- [ACTION ITEM]
Check each line of the records for "will"; collect those that have it.

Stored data

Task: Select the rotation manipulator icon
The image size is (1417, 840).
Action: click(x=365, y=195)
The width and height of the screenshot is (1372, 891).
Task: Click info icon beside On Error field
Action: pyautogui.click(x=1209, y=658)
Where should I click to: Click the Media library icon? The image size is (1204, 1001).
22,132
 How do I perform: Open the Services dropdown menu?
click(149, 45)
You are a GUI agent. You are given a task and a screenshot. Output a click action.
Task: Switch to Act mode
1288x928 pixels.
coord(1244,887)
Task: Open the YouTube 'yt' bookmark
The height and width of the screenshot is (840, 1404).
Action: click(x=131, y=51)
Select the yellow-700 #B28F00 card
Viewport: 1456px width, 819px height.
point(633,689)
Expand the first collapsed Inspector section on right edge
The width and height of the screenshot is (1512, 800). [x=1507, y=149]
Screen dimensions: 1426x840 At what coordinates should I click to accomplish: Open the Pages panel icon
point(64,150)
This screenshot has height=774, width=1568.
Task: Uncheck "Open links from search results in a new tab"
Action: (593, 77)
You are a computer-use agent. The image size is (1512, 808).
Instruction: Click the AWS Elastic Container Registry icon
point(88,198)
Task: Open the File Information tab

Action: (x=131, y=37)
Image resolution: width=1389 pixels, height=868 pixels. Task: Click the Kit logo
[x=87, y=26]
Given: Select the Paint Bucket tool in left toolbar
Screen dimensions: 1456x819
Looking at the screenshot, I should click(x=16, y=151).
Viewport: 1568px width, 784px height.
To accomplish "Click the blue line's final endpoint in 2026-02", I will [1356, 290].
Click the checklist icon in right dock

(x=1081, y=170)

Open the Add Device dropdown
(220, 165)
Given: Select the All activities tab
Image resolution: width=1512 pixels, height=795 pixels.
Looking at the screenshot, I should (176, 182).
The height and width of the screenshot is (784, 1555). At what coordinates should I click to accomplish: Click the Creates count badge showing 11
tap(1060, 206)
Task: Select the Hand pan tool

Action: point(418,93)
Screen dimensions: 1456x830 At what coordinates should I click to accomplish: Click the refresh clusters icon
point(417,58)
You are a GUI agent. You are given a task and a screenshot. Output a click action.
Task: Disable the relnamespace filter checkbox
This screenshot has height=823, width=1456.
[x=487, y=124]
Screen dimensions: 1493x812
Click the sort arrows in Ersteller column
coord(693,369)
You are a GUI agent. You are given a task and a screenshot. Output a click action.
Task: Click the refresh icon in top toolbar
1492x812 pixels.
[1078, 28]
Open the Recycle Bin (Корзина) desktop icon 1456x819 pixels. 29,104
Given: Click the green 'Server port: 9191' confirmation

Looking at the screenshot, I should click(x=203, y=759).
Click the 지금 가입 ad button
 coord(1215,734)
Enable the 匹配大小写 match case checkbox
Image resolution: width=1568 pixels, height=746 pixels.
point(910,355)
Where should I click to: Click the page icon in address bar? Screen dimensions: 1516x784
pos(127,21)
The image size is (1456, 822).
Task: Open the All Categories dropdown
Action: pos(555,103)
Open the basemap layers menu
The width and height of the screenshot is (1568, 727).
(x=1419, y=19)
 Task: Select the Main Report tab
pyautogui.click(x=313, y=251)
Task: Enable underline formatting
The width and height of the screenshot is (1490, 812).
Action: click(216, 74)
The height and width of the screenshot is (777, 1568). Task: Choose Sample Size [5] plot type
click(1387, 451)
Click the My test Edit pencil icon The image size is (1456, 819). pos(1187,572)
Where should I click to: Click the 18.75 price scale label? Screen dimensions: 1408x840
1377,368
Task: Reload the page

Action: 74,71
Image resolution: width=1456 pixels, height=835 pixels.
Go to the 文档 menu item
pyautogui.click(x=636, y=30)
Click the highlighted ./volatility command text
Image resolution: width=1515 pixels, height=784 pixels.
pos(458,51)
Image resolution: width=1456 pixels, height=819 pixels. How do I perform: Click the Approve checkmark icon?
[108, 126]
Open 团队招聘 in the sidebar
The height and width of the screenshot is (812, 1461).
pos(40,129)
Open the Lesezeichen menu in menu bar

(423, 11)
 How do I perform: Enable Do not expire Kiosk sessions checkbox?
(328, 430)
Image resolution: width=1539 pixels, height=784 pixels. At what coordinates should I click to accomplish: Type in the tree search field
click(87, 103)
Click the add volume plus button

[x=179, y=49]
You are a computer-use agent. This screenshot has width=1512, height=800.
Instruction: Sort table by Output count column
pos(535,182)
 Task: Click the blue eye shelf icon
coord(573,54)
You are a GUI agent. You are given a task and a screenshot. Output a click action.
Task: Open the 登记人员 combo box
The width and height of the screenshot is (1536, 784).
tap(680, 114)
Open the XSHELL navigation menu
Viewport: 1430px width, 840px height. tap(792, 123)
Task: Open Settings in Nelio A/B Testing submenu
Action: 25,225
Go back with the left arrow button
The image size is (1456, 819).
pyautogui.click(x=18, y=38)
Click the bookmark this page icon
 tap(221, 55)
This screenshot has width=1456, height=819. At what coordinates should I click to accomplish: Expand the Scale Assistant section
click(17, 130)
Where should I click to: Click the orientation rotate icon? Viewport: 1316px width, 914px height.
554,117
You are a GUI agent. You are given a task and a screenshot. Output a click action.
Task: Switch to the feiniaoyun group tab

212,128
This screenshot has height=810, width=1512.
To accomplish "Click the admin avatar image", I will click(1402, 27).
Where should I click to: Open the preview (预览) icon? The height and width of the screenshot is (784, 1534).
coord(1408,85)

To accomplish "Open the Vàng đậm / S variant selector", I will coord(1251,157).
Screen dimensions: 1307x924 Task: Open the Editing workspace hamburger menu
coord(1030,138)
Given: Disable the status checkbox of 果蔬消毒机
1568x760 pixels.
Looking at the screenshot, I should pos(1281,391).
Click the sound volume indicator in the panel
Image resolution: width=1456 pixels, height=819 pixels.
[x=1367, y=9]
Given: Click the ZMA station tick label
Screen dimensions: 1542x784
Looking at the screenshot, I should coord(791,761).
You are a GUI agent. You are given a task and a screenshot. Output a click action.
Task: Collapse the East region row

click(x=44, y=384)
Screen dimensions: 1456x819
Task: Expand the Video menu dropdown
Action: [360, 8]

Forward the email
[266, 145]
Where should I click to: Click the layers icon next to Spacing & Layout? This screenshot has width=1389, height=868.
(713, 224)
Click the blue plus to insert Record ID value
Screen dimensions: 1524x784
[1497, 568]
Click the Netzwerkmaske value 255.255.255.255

- [RESULT FOR THIS TASK]
To accomplish "Click the blue line's final endpoint in 2026-02", I will [1356, 290].
To accomplish "Click the admin avatar image", I will click(1402, 27).
To accomplish "Open the Vàng đậm / S variant selector", I will coord(1251,157).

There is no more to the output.